La peur du pouvoir invisible fait naître ces réactions de rejet. Toutefois, cette force magique supposée attire aussi. Les guérisseurs haïtiens et marabout africains sont réputés pour résoudre des problèmes graves comme l’infertilité ou la séropositivité au VIH. Ainsi, conformément à la stratégie de récupération, c’est pour cette raison même, que les Créoles ont recours à leurs services. Des conseils pourront être échangés entre ces femmes afin d’améliorer leurs conditions de vie.

Au sujet de l’esclavage, la question des réparations permet d’unir les Créoles guyanais aux autres Noirs. Ainsi, sur le sol métropolitain, les Africains avec lesquels ils partagent quelques malheurs dans la société française, sont des adhérents bienvenus des associations d’antillais, réunionnais et guyanais. Ainsi, dans le cadre du cent cinquantenaire de l’abolition de l’esclavage, « la marche du 23 mai 1998 » rassemble « 40 000 Guadeloupéens, Guyanais, Martiniquais, Réunionnais, entourés d’amis Africains, Haïtiens et Français métropolitains » pour rendre un hommage « au calvaire de leurs aïeux déportés et réduits en esclavage » (Comité marche du 23 mai 1998).

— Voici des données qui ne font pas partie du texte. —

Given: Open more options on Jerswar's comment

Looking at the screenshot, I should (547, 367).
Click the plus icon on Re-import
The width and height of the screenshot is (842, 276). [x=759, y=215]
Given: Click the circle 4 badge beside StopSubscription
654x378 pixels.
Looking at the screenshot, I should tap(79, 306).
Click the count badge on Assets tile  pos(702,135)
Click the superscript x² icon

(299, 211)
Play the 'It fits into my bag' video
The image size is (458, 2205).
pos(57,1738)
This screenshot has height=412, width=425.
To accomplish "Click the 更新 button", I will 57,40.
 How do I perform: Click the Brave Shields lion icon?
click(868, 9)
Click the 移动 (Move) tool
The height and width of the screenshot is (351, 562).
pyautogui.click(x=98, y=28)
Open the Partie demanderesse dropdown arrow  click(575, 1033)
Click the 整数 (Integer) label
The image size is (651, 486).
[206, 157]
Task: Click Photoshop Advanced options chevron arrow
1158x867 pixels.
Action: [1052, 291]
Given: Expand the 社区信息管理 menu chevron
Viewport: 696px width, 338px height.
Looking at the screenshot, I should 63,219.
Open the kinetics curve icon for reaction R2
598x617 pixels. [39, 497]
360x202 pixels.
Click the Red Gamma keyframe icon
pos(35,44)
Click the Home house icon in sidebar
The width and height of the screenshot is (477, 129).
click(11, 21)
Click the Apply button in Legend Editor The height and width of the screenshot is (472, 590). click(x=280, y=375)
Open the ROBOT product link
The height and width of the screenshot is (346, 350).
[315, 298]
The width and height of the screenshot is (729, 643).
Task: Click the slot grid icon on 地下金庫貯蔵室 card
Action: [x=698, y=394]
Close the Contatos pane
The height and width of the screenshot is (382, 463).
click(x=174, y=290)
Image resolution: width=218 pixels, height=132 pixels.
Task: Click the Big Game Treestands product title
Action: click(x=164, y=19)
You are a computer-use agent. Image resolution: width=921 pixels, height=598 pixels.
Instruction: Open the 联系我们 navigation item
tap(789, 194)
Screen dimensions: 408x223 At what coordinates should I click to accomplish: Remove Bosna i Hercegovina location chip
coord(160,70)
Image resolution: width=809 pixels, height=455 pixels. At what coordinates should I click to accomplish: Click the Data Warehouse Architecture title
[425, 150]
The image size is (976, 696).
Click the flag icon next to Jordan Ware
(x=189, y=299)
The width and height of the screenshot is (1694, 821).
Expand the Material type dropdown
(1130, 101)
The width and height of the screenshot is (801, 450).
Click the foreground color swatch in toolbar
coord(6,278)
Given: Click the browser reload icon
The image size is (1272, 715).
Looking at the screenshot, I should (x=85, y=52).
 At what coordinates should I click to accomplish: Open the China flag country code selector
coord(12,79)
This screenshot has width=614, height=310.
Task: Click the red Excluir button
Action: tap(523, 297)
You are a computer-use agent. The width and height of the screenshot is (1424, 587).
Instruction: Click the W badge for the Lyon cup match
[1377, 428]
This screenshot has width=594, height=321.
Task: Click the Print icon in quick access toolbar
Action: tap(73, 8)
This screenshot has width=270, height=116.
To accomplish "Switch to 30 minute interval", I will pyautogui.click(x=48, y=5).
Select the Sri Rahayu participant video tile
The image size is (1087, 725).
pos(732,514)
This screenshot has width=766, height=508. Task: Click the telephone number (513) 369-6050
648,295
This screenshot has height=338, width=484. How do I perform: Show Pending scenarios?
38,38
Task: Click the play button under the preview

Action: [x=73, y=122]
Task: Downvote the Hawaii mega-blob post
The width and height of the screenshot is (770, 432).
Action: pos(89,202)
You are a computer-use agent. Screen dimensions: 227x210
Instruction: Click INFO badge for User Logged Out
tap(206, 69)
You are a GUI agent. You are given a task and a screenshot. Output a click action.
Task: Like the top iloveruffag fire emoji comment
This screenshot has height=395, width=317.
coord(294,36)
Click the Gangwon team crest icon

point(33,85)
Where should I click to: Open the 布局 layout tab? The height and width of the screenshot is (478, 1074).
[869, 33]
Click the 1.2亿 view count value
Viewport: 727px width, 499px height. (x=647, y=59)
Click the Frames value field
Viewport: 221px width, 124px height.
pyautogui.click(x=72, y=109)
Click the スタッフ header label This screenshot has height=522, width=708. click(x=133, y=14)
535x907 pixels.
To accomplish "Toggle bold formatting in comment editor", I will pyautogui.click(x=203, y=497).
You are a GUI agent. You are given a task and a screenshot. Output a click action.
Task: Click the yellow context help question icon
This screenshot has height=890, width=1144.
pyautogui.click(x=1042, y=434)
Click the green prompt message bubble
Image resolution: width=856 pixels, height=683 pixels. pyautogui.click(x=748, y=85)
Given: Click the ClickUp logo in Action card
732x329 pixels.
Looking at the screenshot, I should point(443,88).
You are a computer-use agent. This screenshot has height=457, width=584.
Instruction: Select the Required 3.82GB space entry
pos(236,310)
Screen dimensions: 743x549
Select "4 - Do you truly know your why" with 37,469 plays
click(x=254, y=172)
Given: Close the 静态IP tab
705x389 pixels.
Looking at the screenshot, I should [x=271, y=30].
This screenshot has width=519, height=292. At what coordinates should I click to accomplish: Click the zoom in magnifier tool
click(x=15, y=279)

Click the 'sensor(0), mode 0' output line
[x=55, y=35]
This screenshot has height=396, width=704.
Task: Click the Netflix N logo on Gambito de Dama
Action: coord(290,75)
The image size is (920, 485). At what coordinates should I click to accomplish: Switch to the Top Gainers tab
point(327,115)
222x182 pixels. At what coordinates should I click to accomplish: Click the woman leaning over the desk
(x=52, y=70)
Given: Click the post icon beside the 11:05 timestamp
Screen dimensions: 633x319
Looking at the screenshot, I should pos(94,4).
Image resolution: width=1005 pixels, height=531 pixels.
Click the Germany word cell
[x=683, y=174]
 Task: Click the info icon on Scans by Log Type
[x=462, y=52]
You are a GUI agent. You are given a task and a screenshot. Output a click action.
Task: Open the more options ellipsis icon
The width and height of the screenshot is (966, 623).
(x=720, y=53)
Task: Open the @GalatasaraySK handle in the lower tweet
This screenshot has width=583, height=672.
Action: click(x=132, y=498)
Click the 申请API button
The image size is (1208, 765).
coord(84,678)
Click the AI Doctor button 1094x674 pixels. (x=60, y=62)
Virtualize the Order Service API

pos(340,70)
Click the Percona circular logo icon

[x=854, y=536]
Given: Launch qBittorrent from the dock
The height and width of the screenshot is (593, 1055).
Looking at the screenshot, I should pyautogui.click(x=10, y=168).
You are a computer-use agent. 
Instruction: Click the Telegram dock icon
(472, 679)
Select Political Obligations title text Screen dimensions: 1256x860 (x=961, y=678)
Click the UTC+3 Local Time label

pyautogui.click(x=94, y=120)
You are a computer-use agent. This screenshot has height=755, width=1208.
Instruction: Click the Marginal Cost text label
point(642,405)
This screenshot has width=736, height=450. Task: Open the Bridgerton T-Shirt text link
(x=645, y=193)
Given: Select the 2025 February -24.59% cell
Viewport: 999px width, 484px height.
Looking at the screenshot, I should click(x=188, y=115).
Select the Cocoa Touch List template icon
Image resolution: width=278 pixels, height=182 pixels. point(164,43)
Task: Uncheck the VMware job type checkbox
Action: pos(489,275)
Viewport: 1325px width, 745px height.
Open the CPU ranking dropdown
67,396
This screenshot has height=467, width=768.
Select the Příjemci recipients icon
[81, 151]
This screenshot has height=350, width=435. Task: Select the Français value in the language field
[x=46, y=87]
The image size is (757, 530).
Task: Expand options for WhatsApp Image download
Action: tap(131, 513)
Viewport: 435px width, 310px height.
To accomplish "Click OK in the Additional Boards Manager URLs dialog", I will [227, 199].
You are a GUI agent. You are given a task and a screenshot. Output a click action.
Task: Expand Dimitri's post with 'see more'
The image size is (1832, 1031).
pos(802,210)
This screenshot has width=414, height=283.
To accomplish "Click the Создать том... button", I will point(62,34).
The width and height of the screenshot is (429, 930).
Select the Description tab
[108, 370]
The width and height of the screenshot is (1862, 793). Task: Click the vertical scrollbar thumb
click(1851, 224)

De même, depuis 2005, l’association le Cercle d’Action pour la Promotion de la Diversité en France (CAPDIV) vise entre autre à « améliorer la connaissance ou la reconnaissance des citoyens français et résidents du territoire français originaires d’Afrique ou d’outremer » (capdiv.org).

Toute opposition à cette fraternité et solidarité noire est vivement contestée. À ce propos, en décembre 2005, Patrick Karam, le président du collectif des Antillais, Guyanais, Réunionnais et Mahorais, était accusé par d’autres associations, mais aussi des élus et des intellectuels d’outre-mer de diviser les populations noires « après ses annonces tonitruantes sur les discriminations, en prenant le soin de dissocier noirs d’Outre Mer et noirs d’ailleurs (comme si les négrophobes faisaient cette distinction...) » (africamaat.com).

CONCLUSION

La réflexion de Barth [(1969) 1996] montre qu’un groupe se définit moins par le contenu de sa culture que par son interaction avec un Autre significatif. Il apparaît indispensable de s’attacher au rôle de la frontière socioculturelle comme processus « continu d’expression de validation » (op.cit : 15). Ainsi, dans cette stratégie « rejet-intégration », les Créoles guyanais opèrent un va-et-vient entre la xénophobie et l’accueil vis-à-vis des groupes qualifiés d’étrangers. Les idéologies s’affrontent et les stratégies, adaptées en fonction des intérêts du moment, peuvent apparaître contradictoires et ces réactions de défense peuvent surprendre par leur violence. Mais il s’agit de stratégies qui permettent de transformer des adversaires en alliés en fonction des contextes. Ainsi, la négritude et le statut de pays indépendant des Africains et des Créoles haïtiens peuvent aussi être présentés comme des exemples de résistance au pouvoir colonial français. « « 

Traduit du langage ésotérique de la sociologie, ça donne ceci : bénéficiant  à l’extérieur, l’effet aspirateur de la France  est mortel pour celle-ci. Comme disait meme Michel ROCARD jadis , la France ne peut soulager toute la misère du monde. Il faut penser avec sa tete, pas avec son cœur.